**Try it**
Set down all of the entries word for word, omitting the images they contain.

(Collected data entries)
^^^^^^^^

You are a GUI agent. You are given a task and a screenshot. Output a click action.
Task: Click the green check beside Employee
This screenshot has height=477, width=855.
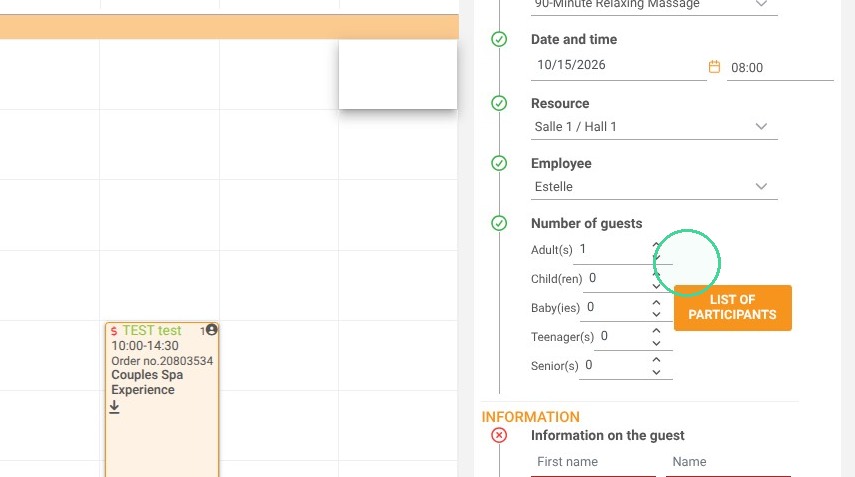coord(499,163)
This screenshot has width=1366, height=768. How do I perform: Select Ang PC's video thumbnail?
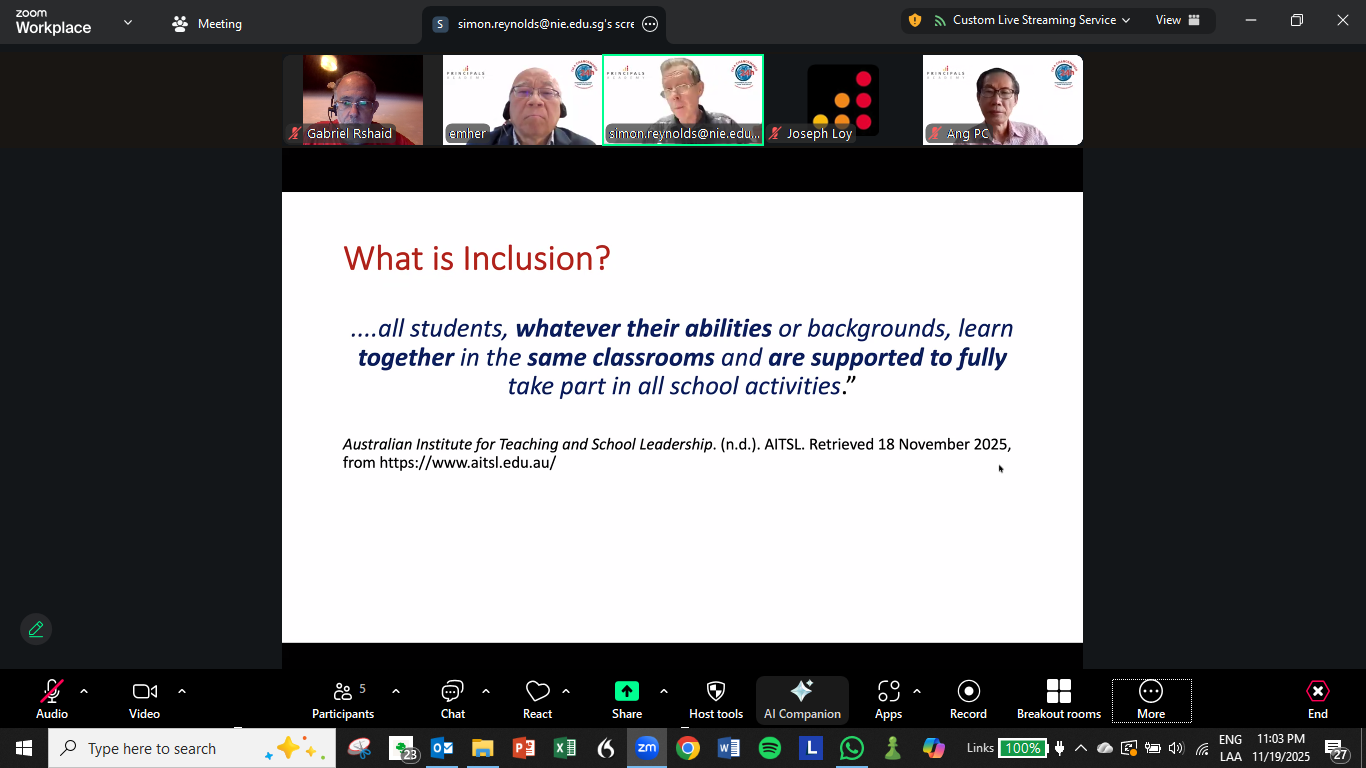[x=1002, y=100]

^^^^^^^^

**Exercise solution**
You are a GUI agent. You are given a task and a screenshot. Output a click action.
Task: Click the green check beside Employee
This screenshot has height=477, width=855.
coord(499,163)
This screenshot has width=1366, height=768. How do I perform: Select Ang PC's video thumbnail?
[x=1002, y=100]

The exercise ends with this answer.